| State economic development agency | Nebraska Department of Economic Development (DED) |
| State SBIR/STTR phase-zero match | Nebraska Department of Economic Development Innovation Programs |
| Formal small-business set-aside program | Federal-only |
| Signature grant programs cataloged | Pending research |
The Nebraska Department of Economic Development (DED) is the state's lead economic-development agency. Major programs include the ImagiNE Nebraska Act (the consolidated successor to the Nebraska Advantage Act), the Customized Job Training program, the Nebraska Innovation Fund, and various CDBG-state pass-throughs.
Primary site: Nebraska Department of Economic Development (DED)
No statewide signature small-business grant programs cataloged for Nebraska at this revision. Federal-side options through the SBA, Grants.gov, and USDA Rural Development remain available; see the federal pass-through section below.
The state primarily relies on federal small-business certifications (SBA 8(a), HUBZone, WOSB/EDWOSB, SDVOSB/VOSB) for set-aside eligibility. State agency procurement may apply these certifications where federal funds pass through, but no state-administered formal small-business set-aside program operates beyond the standard MBE/WBE/DBE registries.

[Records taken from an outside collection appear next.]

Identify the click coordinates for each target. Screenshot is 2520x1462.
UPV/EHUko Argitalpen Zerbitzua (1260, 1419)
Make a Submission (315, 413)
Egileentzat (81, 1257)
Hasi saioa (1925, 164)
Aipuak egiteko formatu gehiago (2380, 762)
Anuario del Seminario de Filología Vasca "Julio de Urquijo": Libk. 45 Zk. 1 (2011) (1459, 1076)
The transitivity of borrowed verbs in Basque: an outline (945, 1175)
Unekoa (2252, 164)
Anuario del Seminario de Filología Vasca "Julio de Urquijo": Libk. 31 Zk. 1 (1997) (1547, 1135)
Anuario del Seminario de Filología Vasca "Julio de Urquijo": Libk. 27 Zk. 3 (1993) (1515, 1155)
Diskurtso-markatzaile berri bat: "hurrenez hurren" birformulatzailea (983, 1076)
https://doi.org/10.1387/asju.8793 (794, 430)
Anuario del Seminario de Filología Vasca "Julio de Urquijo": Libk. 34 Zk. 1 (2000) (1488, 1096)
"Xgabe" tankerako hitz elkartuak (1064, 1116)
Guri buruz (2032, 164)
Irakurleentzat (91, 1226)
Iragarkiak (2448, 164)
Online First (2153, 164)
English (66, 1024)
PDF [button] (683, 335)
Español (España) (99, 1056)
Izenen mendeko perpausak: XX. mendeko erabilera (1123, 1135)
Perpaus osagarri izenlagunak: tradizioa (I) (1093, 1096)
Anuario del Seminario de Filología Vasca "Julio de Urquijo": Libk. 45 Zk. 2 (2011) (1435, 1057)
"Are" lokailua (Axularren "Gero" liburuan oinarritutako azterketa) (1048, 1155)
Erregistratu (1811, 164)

Nebraska's SBIR/STTR-aligned support has historically run through DED innovation programs. Verify current program line and award level with Nebraska DED before assuming a specific match component.

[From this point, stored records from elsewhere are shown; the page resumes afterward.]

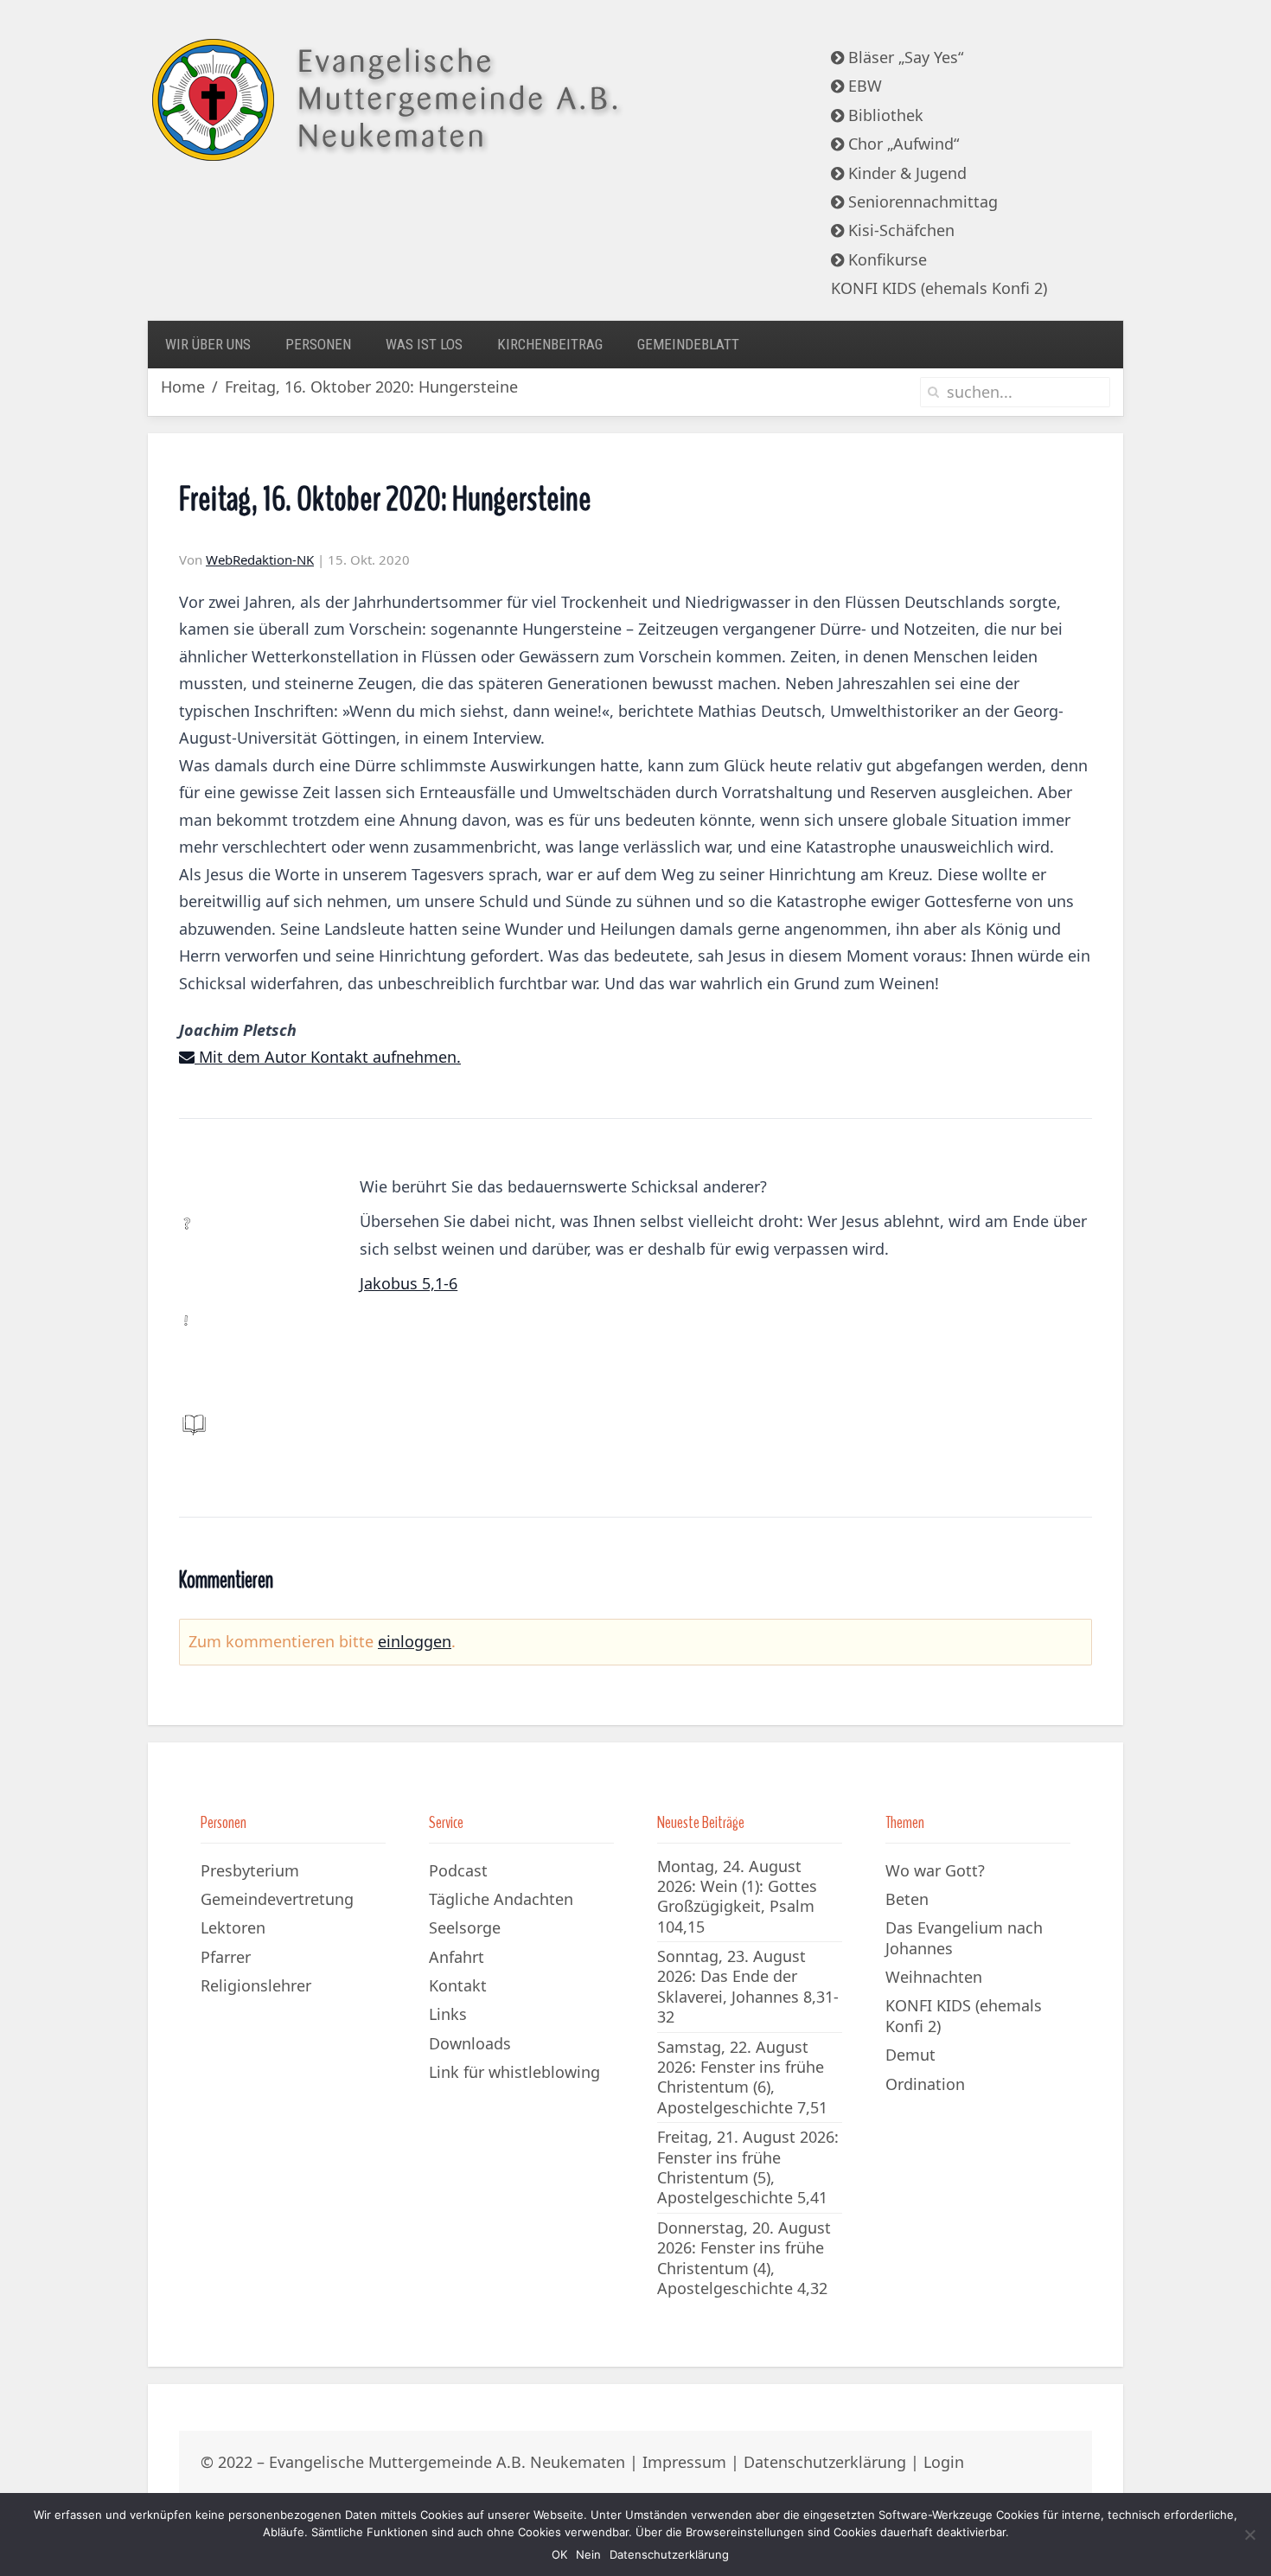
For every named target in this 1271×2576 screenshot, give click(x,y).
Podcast (458, 1870)
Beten (907, 1899)
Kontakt (458, 1985)
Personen (318, 344)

Match amount: Cycle-dependent; check current program lines
Program page: Nebraska Department of Economic Development Innovation Programs
Nebraska state-administered grant programs typically use program-specific application portals on individual agency sites rather than a single statewide grants portal. Federal pass-through funds (HUD CDBG, EDA, USDA Rural Development) route through Grants.gov for the federal half, then through the state sub-recipient process. Always confirm the application URL on the agency page for the specific program before drafting.
Federal grants reach businesses in Nebraska through several pass-through channels: HUD CDBG-State dollars administered by Nebraska Department of Economic Development (DED) that sub-grant to localities for economic development; EDA public-works and economic-adjustment grants flowing through regional EDA offices; USDA Rural Development Business and Industry loan guarantees and Rural Business Development Grants for rural-county operations; and SBA programs (7(a), 504, Microloan, CDFI) accessed via local lenders. Business eligibility for each channel depends on entity size, location (rural vs urban), and use-of-funds.
CDBG state administrator: Nebraska Department of Economic Development (DED) (CDBG-state administrator)
EDA regional contact: US EDA regional office
State programs cover one half of the picture. Federal grants flow through 26 federal agencies via Grants.gov; the eligibility floor often overlaps with state programs. Use the GrantProbe Grant Finder to filter federal grants by entity type, sector, and award size, and read our federal grants for startups primer for the framework behind every match.
Nebraska's economic development agency administers several grant and incentive programs for businesses, but most flagship programs require either an existing operation, a defined hiring commitment, or capital investment milestones. Pure pre-revenue startups should usually pair federal SBIR/STTR (where R&D-eligible) with state innovation match programs (if available) and CDFI lending. See the signature programs section above for the named Nebraska programs and their eligibility thresholds.
Yes. Nebraska operates Nebraska Department of Economic Development Innovation Programs, which provides Cycle-dependent; check current program lines to small businesses receiving federal SBIR/STTR awards. See the SBIR/STTR match section above for eligibility, application timing, and program contact.
The Community Development Block Grant (CDBG) program flows from HUD to Nebraska's state agency (Nebraska Department of Economic Development (DED) (CDBG-state administrator)), which sub-grants to localities. Businesses do not apply directly to the state for CDBG dollars; they apply to participating cities or counties for economic development sub-awards (job creation, blight remediation, low-to-moderate-income workforce). Contact your local economic development office for current sub-awards.
Nebraska uses Grants.gov + program-specific portals. See the application portal section above for the portal URL and pattern. Most state-administered programs require pre-registration with a state vendor identification number before an application can be submitted.